Branża eventowa skrajnie ocenia perspektywy
Rynek eventowy należy do klienta i to on dyktuje warunki współpracy. Sytuacja, w której agencje nie mają zbyt wielkiego pola manewru, doprowadza do problemów w funkcjonowaniu ich struktur.
Słowem kluczem nadal jest kryzys. Zmienia się mimo wszystko nieco jego wydźwięk, bo o ile z jednej strony w dalszym ciągu określa ono aktualną kondycję rynku, o tyle w wielu merytorycznych rozmowach używany jest już w kontekście przeszłości.
Zły kontra dobry
Istnieją pewne tendencje w wyrażaniu nastawień przez poszczególnych graczy tego sektora. Pesymistyczne opinie zdecydowanie wyraźniej zarysowują się u przedstawicieli agencji i grupy podwykonawców, natomiast znacznym optymizmem, w porównaniu do okresów poprzednich, cechują się wypowiedzi ze strony przedstawicieli obiektów. Taki podział to wynik ostatniej debaty, zorganizowanej przez Stowarzyszenie Branży Eventowej. Uwaga uczestników została skupiona przede wszystkim na temacie niekorzystnej sytuacji rynku eventowego w Polsce. Indywidualne spostrzeżenia, które padały po zainicjowaniu dyskusji o kryzysie przez prezesa SBE Andrzeja Bagniuka, okazały się dotykać wielu sfer działalności firm eventowych. Jednoznacznie zgodzono się jednak z opinią Krzysztofa Michniewicza, prezesa Incentive Concept, że rynek przede wszystkim należy do klienta i to on dyktuje warunki współpracy. Sytuacja, w której agencje nie mają zbyt wielkiego pola manewru, doprowadza do problemów w funkcjonowaniu ich struktur.
Porażka i edukacja
Przedstawiciele agencji zarzucają swoim klientom praktykowanie pewnych zachowań, które narażają agencje na ryzyko porażki w prowadzeniu projektów.

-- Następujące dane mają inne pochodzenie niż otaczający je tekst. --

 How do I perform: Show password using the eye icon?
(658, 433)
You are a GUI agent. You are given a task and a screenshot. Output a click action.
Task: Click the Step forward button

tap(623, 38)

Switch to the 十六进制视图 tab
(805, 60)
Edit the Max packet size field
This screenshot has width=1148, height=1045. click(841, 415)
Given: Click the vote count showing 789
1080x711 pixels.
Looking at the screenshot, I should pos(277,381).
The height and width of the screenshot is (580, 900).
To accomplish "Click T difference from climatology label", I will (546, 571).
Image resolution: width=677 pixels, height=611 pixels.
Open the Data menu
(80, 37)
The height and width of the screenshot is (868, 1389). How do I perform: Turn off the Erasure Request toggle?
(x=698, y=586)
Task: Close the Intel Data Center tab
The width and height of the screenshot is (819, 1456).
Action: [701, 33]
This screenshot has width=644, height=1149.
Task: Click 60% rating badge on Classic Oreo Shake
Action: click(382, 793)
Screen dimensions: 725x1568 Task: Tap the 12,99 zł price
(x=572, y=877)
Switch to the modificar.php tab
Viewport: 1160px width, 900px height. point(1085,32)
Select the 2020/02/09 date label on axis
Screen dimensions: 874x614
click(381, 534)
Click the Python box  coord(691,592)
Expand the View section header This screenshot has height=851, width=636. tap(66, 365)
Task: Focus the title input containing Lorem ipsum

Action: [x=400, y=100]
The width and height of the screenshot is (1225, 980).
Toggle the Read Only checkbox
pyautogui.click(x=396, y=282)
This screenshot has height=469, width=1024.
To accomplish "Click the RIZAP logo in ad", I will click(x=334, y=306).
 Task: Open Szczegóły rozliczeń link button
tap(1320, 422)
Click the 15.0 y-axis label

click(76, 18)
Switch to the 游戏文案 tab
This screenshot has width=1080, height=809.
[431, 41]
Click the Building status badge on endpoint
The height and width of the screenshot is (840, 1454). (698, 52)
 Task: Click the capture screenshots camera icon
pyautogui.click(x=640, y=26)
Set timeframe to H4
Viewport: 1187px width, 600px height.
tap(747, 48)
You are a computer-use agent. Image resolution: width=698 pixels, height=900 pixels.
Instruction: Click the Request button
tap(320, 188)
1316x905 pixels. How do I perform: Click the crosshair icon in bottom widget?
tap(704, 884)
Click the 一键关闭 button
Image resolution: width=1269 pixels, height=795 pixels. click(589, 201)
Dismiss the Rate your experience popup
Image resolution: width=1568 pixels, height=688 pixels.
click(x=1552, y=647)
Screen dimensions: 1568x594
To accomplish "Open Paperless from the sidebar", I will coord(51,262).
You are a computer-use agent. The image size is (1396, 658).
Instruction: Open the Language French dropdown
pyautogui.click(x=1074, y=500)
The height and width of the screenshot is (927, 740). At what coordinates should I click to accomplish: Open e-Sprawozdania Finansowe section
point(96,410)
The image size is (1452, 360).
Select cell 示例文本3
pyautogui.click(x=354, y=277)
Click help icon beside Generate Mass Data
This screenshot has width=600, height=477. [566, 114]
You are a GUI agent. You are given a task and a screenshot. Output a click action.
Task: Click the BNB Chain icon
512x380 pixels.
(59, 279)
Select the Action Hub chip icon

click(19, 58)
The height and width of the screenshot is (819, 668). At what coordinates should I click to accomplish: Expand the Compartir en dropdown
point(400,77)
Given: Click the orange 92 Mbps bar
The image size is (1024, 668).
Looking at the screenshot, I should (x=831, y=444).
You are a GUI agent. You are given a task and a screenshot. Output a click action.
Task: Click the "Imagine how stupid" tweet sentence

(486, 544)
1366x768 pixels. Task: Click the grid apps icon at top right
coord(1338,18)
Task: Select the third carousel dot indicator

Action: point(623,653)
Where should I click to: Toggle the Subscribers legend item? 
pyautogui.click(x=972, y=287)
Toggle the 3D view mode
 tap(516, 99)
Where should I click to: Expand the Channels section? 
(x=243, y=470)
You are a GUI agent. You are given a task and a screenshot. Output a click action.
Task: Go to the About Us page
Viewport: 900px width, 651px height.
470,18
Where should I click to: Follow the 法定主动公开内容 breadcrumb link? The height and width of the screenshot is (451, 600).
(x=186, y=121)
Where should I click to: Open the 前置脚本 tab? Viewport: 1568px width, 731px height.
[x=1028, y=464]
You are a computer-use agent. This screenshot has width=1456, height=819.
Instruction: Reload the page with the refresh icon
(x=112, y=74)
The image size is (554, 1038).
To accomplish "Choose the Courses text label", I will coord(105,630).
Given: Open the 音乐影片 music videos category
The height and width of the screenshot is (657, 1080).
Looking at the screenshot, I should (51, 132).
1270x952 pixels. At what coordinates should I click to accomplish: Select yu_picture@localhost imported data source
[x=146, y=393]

Jako przykład podawano bardzo krótkie terminy potwierdzania imprez, co sprawia, że agencje muszą przygotowywać event w ostatniej chwili, a to po prostu ogranicza ich możliwości. Pojawiły się też spostrzeżenia na temat odroczonych płatności oraz wykorzystywania pomysłów agencji, zarówno przez klientów, jak i konkurencję. Przedstawiciele agencji podkreślają, że klienci w dalszym ciągu operują mniejszymi budżetami, ale wymagają coraz to ciekawszych i bardziej kreatywnych rozwiązań. Monika Jeremicz z Centrum Eventów zwróciła natomiast uwagę na to, że potrzeba innowacyjnych projektów może zadziałać na korzyść agencji. Nowe pomysły i rozwiązania pomagają nie tylko firmie przetrwać, ale i rozwijać się. Podkreśliła ona również fakt, że klienci oczekują od eventu wartości dodanej, wiedzy, o którą, dzięki udziałowi w wydarzeniu, wzbogacą się.
Edukacja klientów
Z nauką związany jest kolejny istotny wniosek tego spotkania. Otóż zaproszeni do debaty korporacyjni meeting plannerzy zarzucili agencjom, że często oferty, które dostają są nieadekwatne do wysłanych zapytań. Agencje z kolei narzekają na brak umiejętności po stronie klienta w rzetelnym przygotowywaniu briefów. Żywa dyskusja, a także wyrażenie konkretnych potrzeb względem stowarzyszenia oraz branży, doprowadziło do ustalenia przez uczestników wiążących deklaracji. W pierwszej kolejności mają zostać przedsięwzięte działania na rzecz wzmocnienia komunikacji na linii klient – dostawca, m.in. poprzez ustalenie wspólnych zasad tworzenia zapytań ofertowych.